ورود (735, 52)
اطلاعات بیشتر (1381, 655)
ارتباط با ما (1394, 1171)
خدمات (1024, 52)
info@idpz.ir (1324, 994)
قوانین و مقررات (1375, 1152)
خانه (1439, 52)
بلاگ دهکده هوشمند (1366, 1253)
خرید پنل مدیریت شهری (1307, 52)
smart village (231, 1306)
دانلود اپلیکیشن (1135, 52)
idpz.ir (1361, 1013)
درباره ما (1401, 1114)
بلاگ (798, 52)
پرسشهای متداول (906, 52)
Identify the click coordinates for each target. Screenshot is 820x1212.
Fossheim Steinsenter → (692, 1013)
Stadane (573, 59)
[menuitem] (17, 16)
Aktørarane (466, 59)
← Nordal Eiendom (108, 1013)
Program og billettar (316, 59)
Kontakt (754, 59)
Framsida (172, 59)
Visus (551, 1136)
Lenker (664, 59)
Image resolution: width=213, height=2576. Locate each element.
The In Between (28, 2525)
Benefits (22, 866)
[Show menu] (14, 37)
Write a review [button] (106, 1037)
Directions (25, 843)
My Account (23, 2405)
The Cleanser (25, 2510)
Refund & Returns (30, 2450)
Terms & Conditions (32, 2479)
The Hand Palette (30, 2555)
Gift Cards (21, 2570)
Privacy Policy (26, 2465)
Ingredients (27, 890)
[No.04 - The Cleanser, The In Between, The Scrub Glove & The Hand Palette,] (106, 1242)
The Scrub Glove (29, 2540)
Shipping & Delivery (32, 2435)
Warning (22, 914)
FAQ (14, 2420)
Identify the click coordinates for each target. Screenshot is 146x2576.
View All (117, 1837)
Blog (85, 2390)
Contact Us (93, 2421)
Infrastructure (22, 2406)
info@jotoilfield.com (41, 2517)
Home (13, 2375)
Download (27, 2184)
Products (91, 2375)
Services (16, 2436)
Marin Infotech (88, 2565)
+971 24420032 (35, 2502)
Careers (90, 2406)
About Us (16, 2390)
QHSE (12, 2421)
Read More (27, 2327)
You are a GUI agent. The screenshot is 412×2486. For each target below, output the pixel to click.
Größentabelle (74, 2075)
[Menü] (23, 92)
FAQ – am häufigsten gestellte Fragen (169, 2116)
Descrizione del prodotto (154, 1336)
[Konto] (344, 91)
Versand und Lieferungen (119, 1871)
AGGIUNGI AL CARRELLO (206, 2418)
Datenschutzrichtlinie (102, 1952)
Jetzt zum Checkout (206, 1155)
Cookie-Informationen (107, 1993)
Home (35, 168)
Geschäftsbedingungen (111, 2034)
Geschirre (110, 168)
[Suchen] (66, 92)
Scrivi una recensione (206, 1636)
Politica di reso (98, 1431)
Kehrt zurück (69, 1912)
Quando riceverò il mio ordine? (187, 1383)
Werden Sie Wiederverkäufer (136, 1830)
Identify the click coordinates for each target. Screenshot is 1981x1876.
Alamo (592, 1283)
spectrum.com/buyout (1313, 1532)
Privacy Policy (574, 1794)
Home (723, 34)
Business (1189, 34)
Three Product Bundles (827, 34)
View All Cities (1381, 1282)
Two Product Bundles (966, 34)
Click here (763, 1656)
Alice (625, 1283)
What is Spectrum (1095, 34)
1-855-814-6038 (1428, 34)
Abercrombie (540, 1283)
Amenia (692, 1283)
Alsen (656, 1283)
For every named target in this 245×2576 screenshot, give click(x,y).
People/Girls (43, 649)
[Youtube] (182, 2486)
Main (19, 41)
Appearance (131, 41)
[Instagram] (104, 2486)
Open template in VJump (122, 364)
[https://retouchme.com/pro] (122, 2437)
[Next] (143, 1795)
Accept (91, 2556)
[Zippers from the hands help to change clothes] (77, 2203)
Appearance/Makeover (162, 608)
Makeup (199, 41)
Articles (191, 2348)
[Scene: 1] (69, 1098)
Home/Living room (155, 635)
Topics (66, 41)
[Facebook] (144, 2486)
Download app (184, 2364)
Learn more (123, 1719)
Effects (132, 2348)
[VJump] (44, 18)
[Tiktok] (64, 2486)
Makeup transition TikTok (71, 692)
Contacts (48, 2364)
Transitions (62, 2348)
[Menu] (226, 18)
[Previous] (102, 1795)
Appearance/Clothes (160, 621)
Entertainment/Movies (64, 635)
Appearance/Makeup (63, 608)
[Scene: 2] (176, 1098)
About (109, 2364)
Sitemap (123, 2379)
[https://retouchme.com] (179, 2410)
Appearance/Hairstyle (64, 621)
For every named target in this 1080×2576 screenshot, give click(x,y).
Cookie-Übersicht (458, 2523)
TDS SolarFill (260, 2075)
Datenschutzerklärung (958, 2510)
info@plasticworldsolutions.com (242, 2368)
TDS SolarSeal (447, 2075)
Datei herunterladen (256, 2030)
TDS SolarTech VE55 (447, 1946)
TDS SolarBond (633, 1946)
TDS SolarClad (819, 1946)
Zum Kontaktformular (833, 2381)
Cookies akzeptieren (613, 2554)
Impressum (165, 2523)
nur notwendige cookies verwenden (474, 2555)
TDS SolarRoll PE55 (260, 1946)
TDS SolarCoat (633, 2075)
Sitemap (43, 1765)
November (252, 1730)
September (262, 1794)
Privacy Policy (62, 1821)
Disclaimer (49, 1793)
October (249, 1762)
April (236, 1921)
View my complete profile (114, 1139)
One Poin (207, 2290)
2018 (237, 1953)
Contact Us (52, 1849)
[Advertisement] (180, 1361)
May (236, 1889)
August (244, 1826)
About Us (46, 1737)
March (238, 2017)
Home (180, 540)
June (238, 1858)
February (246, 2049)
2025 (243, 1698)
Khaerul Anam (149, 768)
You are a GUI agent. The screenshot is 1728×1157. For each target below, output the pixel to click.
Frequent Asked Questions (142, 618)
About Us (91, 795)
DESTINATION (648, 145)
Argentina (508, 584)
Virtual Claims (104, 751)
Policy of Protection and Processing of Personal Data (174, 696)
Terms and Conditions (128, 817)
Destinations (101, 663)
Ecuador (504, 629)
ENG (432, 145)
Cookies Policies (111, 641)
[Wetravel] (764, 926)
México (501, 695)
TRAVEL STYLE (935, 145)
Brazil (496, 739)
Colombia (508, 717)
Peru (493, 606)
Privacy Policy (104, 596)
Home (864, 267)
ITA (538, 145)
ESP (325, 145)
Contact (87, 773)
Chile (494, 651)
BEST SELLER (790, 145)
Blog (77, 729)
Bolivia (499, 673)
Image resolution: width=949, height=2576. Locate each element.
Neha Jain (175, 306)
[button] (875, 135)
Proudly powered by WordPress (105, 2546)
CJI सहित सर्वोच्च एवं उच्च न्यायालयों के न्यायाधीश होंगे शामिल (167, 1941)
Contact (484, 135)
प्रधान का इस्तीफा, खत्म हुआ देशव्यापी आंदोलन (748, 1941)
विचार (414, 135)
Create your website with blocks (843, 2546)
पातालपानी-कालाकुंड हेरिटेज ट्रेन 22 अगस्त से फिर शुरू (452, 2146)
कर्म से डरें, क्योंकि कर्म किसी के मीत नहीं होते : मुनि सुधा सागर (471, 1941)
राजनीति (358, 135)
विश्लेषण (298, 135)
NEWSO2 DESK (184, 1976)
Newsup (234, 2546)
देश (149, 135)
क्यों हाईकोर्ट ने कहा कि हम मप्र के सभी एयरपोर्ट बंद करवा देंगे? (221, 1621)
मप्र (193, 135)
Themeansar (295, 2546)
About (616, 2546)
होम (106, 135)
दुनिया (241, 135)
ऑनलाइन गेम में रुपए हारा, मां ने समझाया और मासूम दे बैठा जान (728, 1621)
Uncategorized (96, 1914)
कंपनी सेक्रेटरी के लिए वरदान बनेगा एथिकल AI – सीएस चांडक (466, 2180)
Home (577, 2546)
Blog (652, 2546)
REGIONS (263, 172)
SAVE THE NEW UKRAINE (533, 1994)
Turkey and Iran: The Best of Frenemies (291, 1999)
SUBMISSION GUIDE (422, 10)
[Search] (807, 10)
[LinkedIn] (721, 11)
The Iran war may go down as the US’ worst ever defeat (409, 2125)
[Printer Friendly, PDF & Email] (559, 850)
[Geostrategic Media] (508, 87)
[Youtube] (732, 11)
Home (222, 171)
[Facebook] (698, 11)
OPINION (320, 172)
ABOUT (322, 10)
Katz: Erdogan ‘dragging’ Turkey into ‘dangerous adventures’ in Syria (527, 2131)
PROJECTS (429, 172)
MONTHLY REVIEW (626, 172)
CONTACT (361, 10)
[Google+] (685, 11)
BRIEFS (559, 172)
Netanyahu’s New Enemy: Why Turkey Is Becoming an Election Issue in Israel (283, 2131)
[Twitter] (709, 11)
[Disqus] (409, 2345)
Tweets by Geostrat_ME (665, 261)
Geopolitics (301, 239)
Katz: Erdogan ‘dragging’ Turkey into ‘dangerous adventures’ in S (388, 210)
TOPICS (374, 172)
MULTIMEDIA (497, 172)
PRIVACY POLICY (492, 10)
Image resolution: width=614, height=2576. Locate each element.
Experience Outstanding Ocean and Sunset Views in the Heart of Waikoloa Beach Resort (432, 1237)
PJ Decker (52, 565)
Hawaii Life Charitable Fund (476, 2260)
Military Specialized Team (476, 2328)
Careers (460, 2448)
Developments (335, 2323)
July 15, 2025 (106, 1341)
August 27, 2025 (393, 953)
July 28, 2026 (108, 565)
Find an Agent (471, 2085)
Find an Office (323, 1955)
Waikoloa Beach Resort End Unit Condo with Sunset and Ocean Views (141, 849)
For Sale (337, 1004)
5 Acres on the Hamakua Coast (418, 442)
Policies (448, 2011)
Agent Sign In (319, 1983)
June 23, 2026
##############################
**The problem:**
Each line above from the one with "[Zippers from the" up to and including the one with "info@plasticworldsolutions.com (242, 2368)" must be set down exactly, and no line outside that span may appear.

**Answer box:**
[Zippers from the hands help to change clothes] (77, 2203)
Appearance/Makeover (162, 608)
Makeup (199, 41)
Articles (191, 2348)
[Scene: 1] (69, 1098)
Home/Living room (155, 635)
Topics (66, 41)
[Facebook] (144, 2486)
Download app (184, 2364)
Learn more (123, 1719)
Effects (132, 2348)
[VJump] (44, 18)
[Tiktok] (64, 2486)
Makeup transition TikTok (71, 692)
Contacts (48, 2364)
Transitions (62, 2348)
[Menu] (226, 18)
[Previous] (102, 1795)
Appearance/Clothes (160, 621)
Entertainment/Movies (64, 635)
Appearance/Makeup (63, 608)
[Scene: 2] (176, 1098)
About (109, 2364)
Sitemap (123, 2379)
[https://retouchme.com] (179, 2410)
Appearance/Hairstyle (64, 621)
For every named target in this 1080×2576 screenshot, give click(x,y).
Cookie-Übersicht (458, 2523)
TDS SolarFill (260, 2075)
Datenschutzerklärung (958, 2510)
info@plasticworldsolutions.com (242, 2368)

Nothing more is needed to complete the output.